Queste furono le origini del culto irenia­no nell’antica Lupiae ma, agli albori del Seicento, la città presentava ormai una situazione ben diversa. Ancor meglio che dai prodi Normanni del remoto passato, Lecce si vedeva ora occupata dai numerosi ordini presenti all’interno delle mura. Complice una certa debolezza di go­verno ecclesiale che aveva contraddistinto gli episcopati di Annibale Saraceno (1560-1591) e Scipione Spina (1591-1639), i religiosi erano divenuti i veri protagonisti dello spazio urbano, anche se la loro coabitazione non sempre si rivelava pacifica. Tra le tante fami­glie di vita consacrata, due erano assurte ad una posizione di grande influenza e prestigio, Teatini e Gesuiti. I primi riuscirono a far pro­pria l’immagine della protettrice, dedicandole un magnifico tempio sul corso ma i secondi, giunti nel Salento al seguito del carismatico padre Bernardino Realino da Carpi (1530- 1616), ebbero la soddisfazione di vedere accorrere le autorità comunali al letto di morte di questo loro insigne confratello cui vennero consegnate solennemente le chiavi della città. Tale gesto, comunque compiuto in maniera del tutto unilaterale dalla municipalità e senza alcun coinvolgimento delle gerarchie ecclesia­stiche, riconosceva il Realino come santo e lo investiva della carica di patrono. Poco importò allora che, appena qualche tempo prima, dalla mano gesuitica di Antonio Beatillo fosse stata prodotta la Historia della vita, morte, miracoli e traslatione di santa Irene (1609), podero­so scritto agiografico sull’antica martire. Il protettorato celeste del capoluogo aveva ormai assunto una connotazione molto fluida e sfu­mata, dietro la quale si nascondevano inevita­bili contese terrene.
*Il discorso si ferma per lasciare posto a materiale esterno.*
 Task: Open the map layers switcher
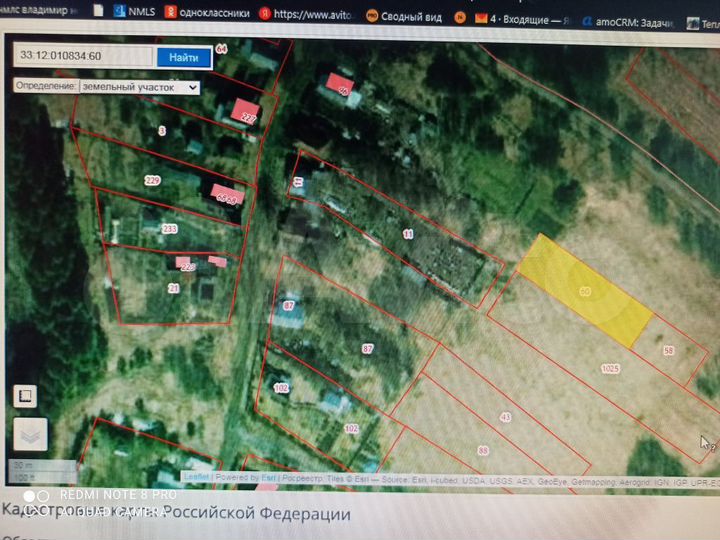pyautogui.click(x=29, y=434)
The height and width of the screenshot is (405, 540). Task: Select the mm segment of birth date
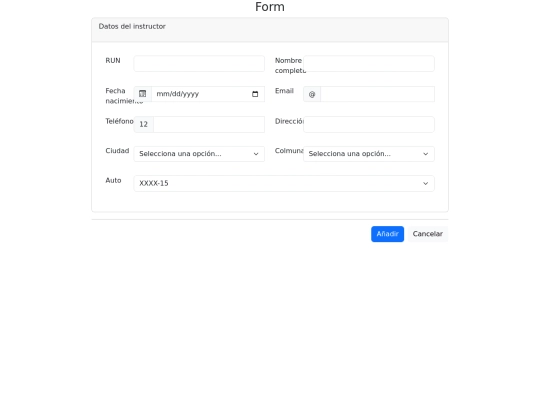(161, 94)
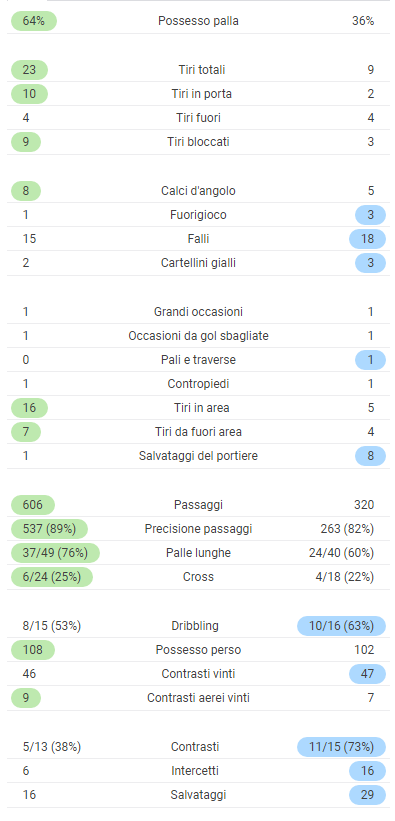Click the 64% possession badge
The height and width of the screenshot is (821, 395).
[x=34, y=21]
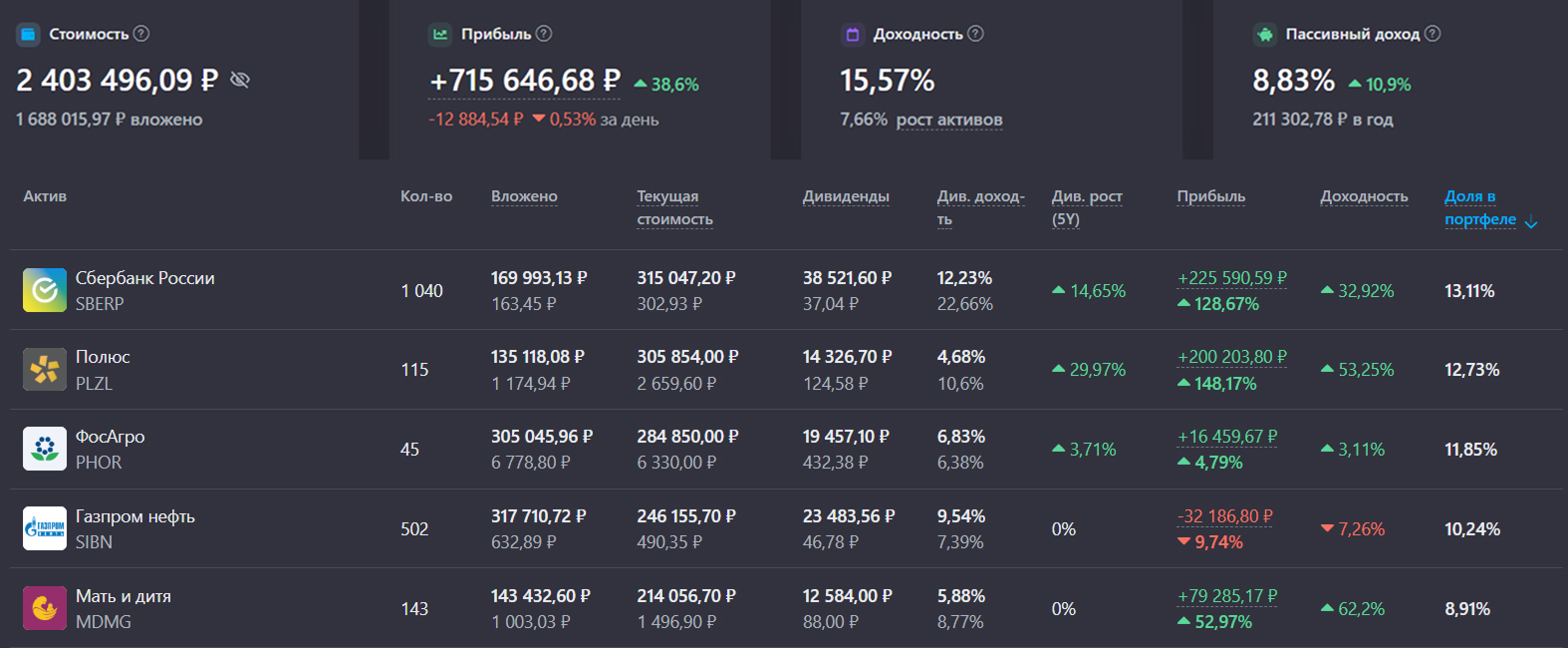Click the рост активов link

click(x=949, y=120)

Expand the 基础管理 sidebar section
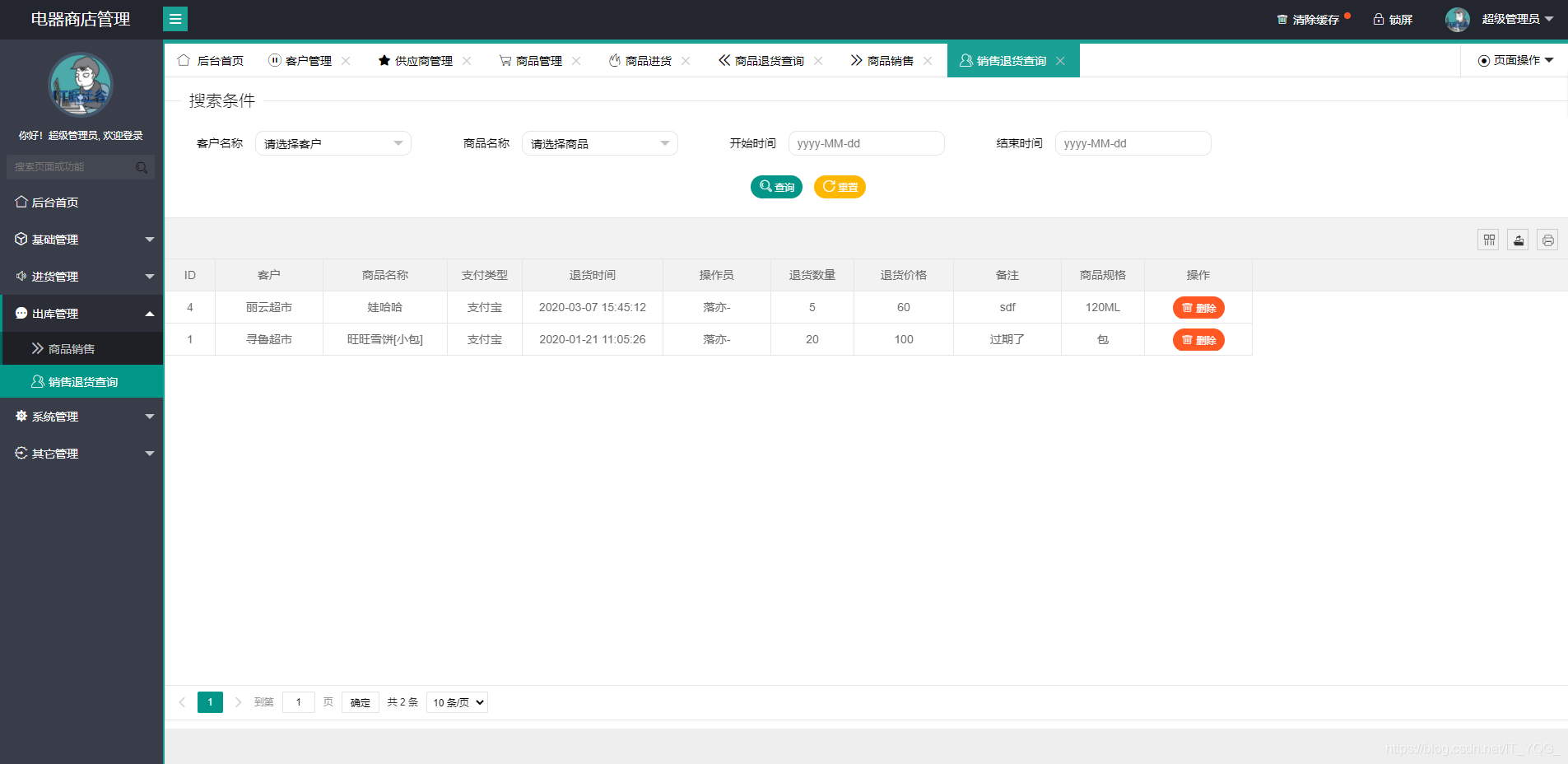pos(81,239)
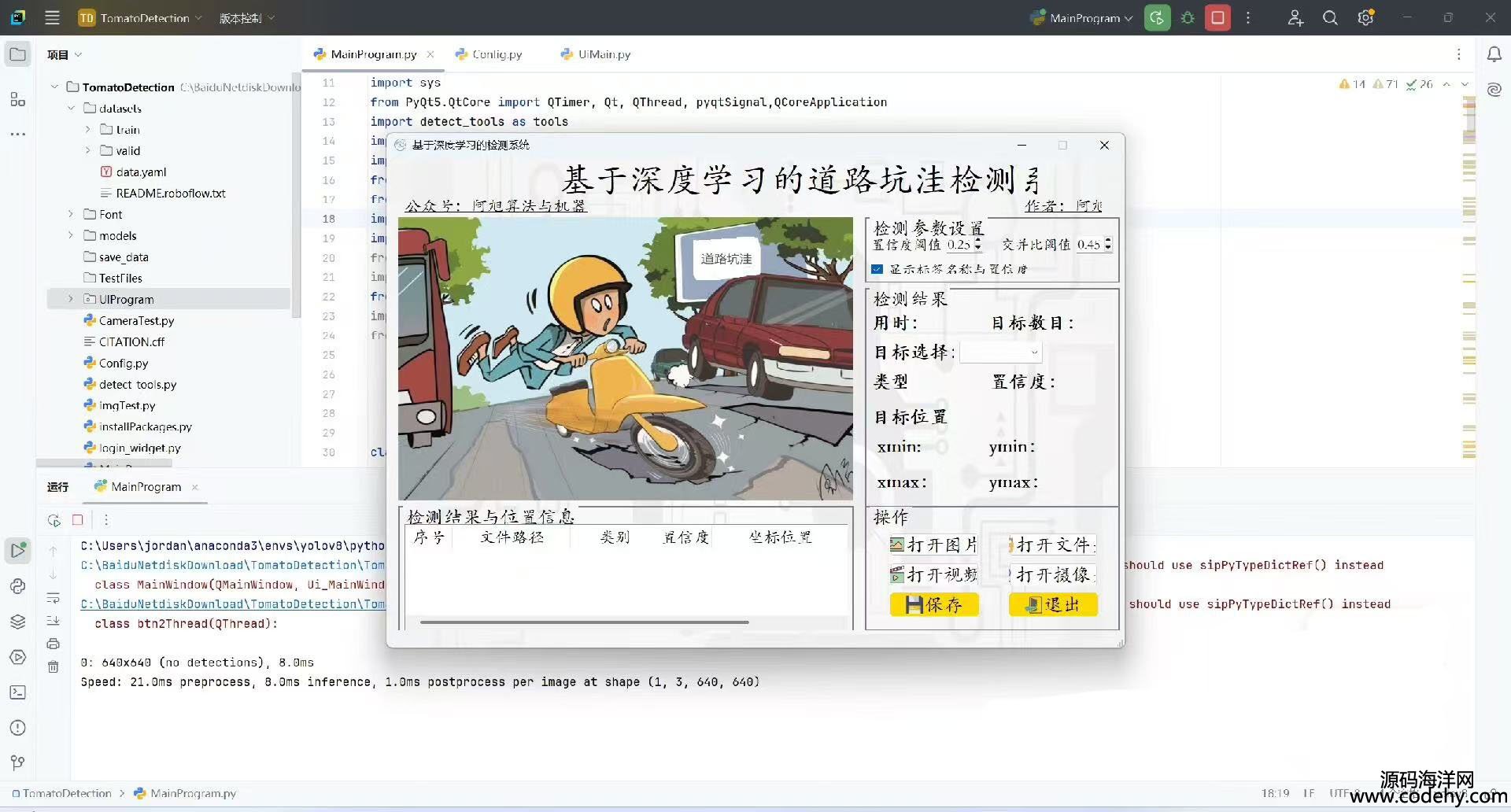Expand the models folder
This screenshot has width=1511, height=812.
tap(71, 235)

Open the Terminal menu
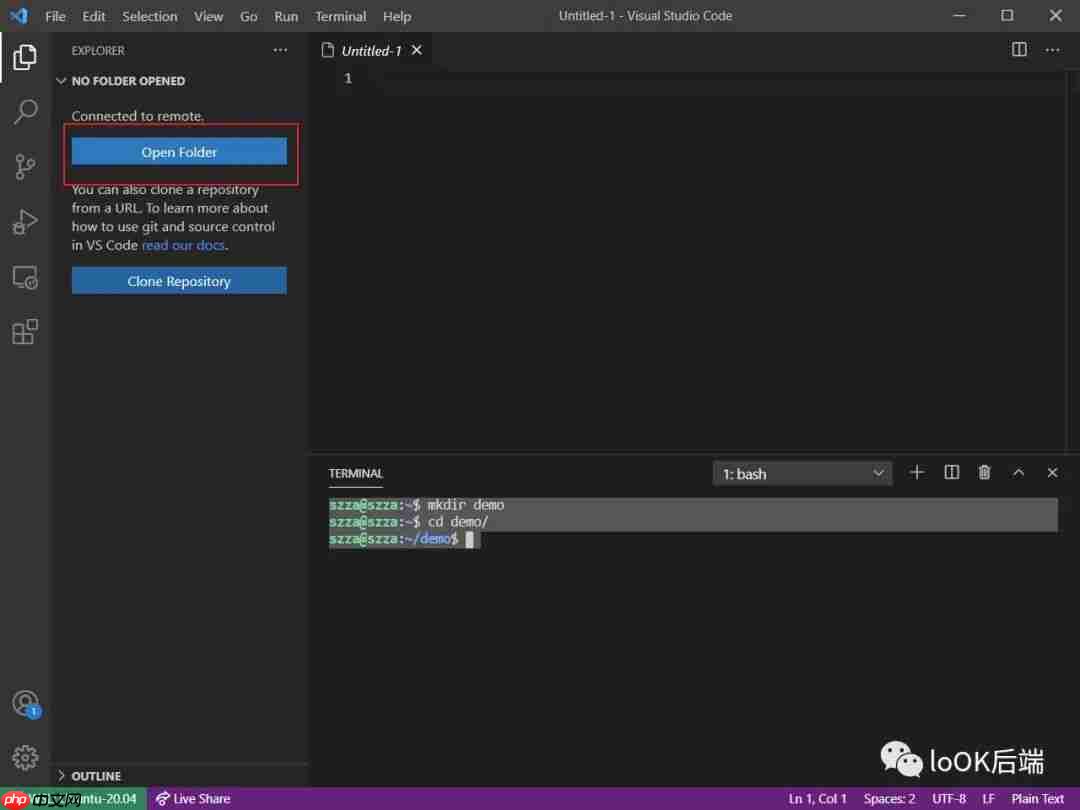[340, 16]
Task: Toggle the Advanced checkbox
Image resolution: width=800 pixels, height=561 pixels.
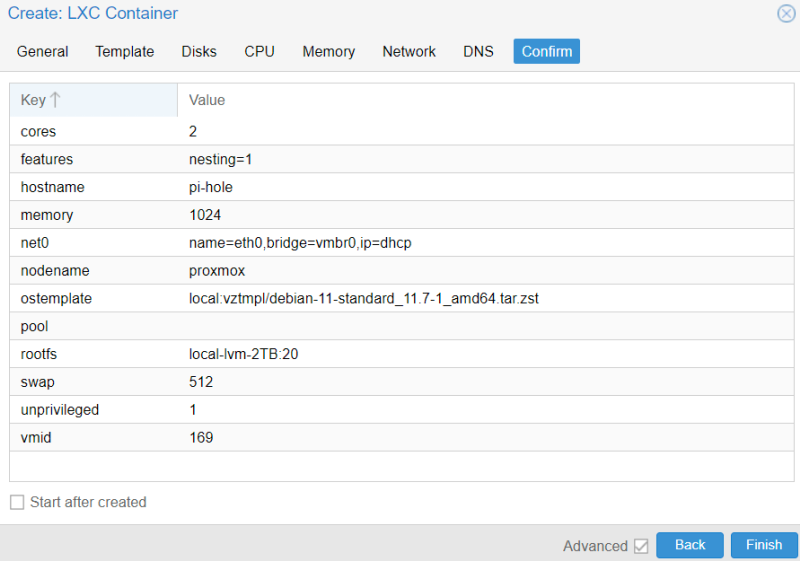Action: [641, 546]
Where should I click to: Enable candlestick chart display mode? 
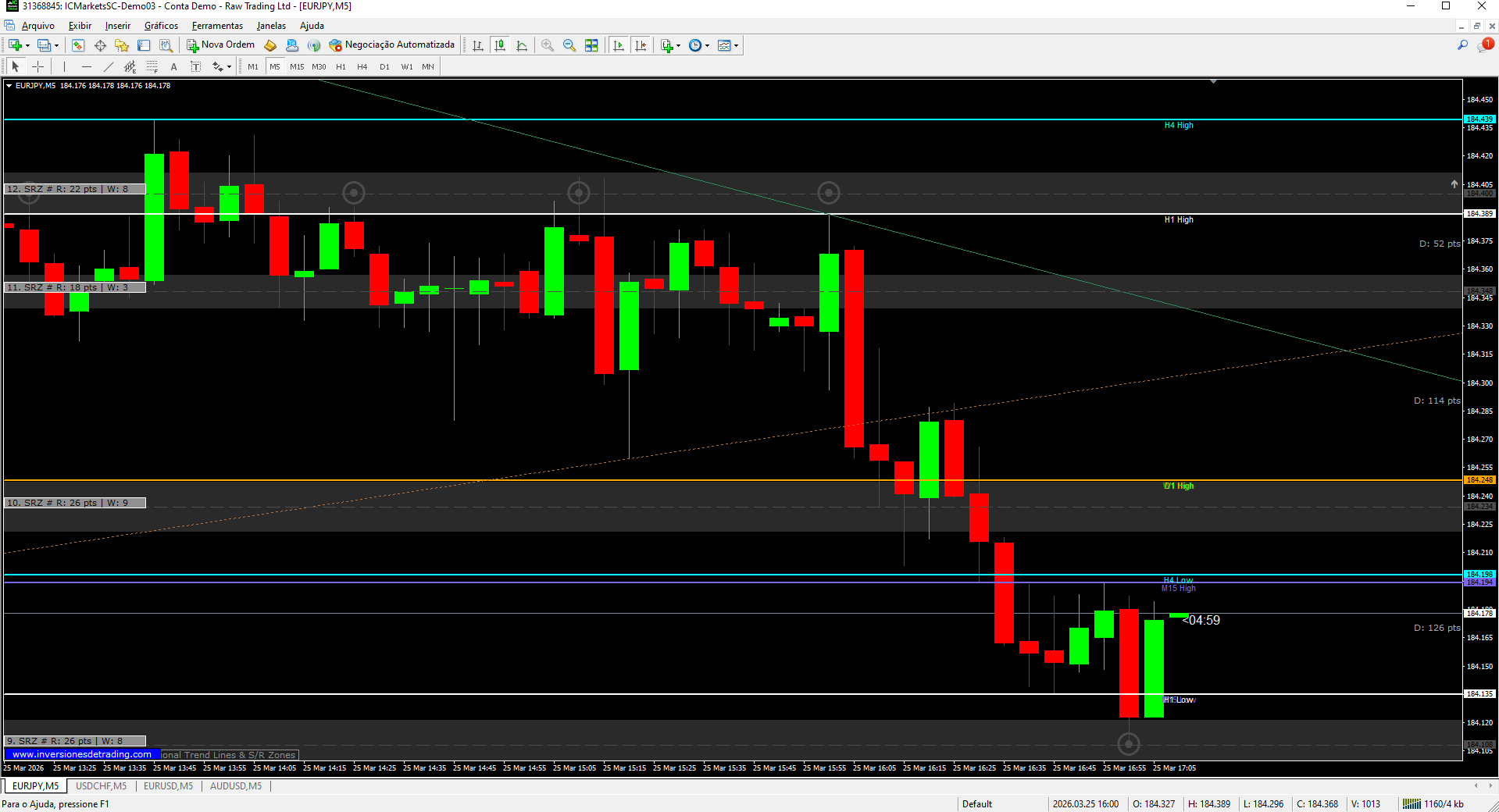pos(500,45)
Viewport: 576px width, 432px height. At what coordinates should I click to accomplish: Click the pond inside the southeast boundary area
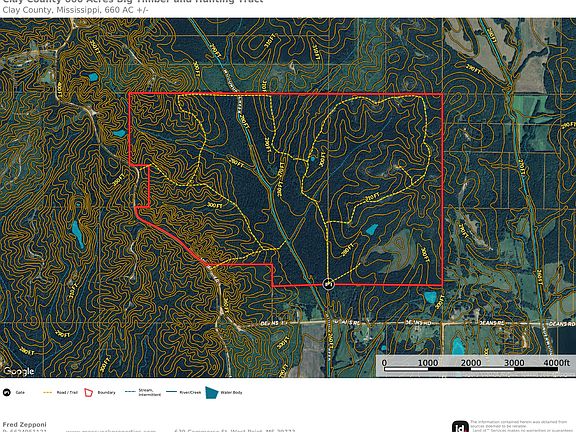pyautogui.click(x=371, y=230)
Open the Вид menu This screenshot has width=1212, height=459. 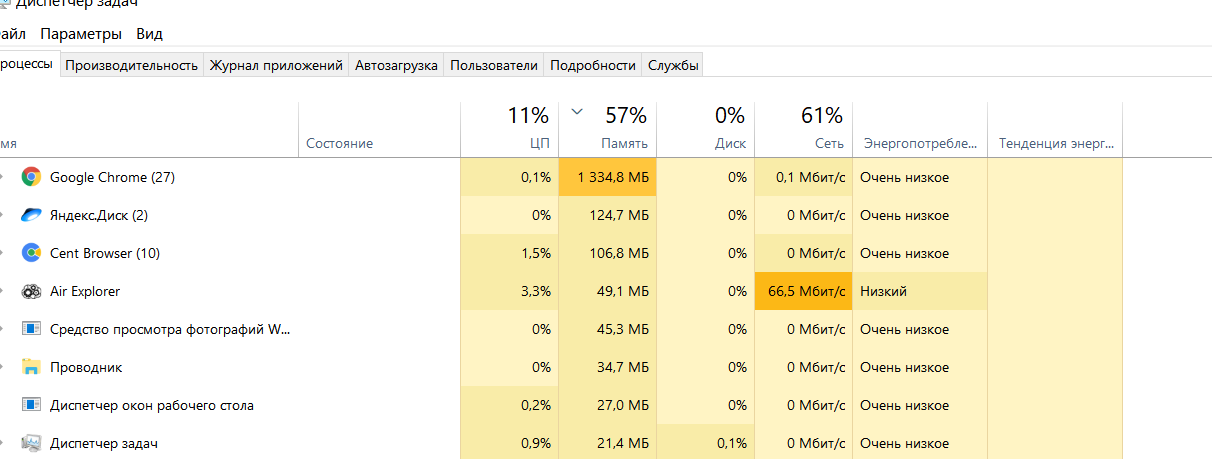pyautogui.click(x=149, y=34)
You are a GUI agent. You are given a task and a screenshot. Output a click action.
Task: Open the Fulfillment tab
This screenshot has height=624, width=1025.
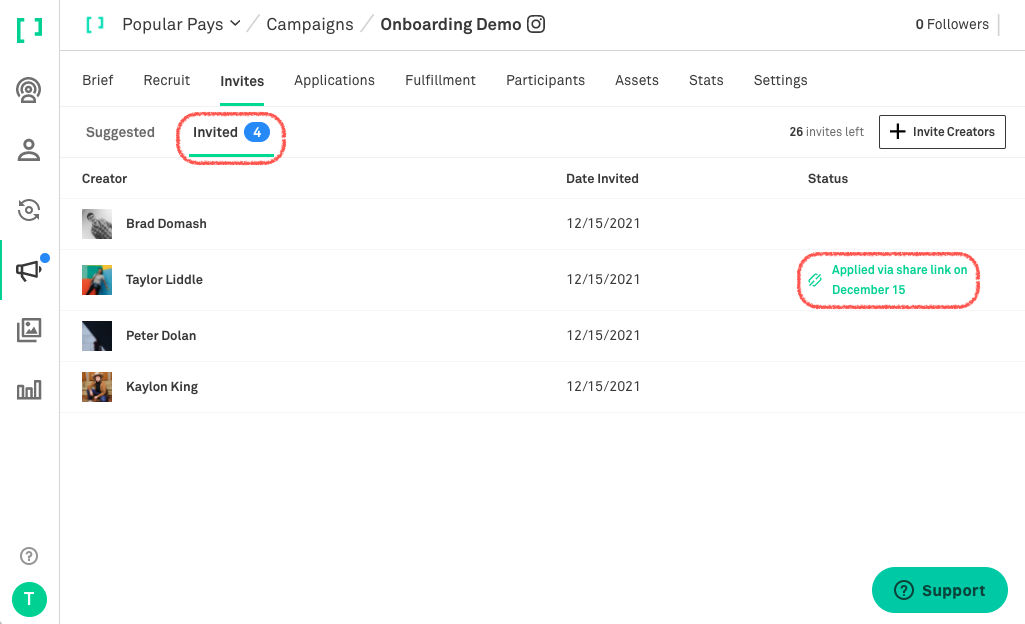pos(440,80)
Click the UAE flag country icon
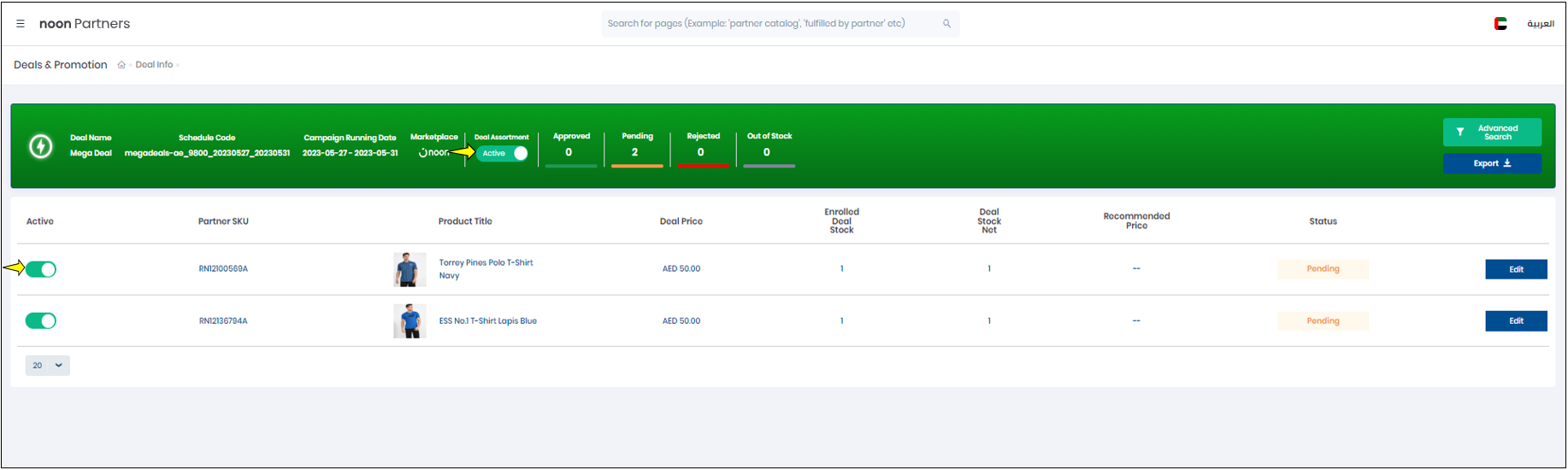This screenshot has width=1568, height=470. (x=1500, y=24)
LA LECCE SEICENTESCA E L’EPISCOPATO DI PAPPACODA

Come spesso accade nelle situazioni molto complesse e non ben definite, alla fine capita che arrivi un uomo della provvidenza in grado di prevalere su uno stato di cose difficile da sbrogliare. La Lecce seicentesca fece una tale esperienza sotto l’episcopato di Luigi Pappacoda (1639- 1670). Personalità a dir poco autoritaria e san­guigna, discendente da un’illustre casata della ricchissima e privilegiatissima nobiltà di spada campana, prelato fedele e zelante dei dettami tridentini, il nuovo pastore della diocesi non concepiva il suo ruolo come circoscritto al semplice ambito religioso ma profuse ogni energia per imporre la propria figura quale principale punto di riferimento per l’intero ter­ritorio anche in campo politico. Ovviamente la sua condotta non mirava certo all’instaurazio­ne di una sorta di governo a carattere teocrati­co in cui il vescovo potesse intendere sé stesso quale rex et sacerdos della città. Il fatto però che, nella facciata laterale del nuovo duomo dedicato all’Assunta, il leone rampante dello stemma episcopale pappacodeo svetti più in alto di tutto, relegando in posizione marginale (e quindi subalterna) gli emblemi del Capito­lo e del Comune, la dice lunga. Ed è proprio nella costruzione della cattedrale barocca, destinata a sostituire quella medievale ormai vetusta, che è possibile decodificare il pen­siero del combattivo prelato campano nonché riconoscere il passaggio dalla Lecce antica, di cui sarebbero sopravvissute solo flebili tracce, a quella nuova ammirabile ancora oggi. Il transito insomma dalla Lecce di Irene a quella di Oronzo.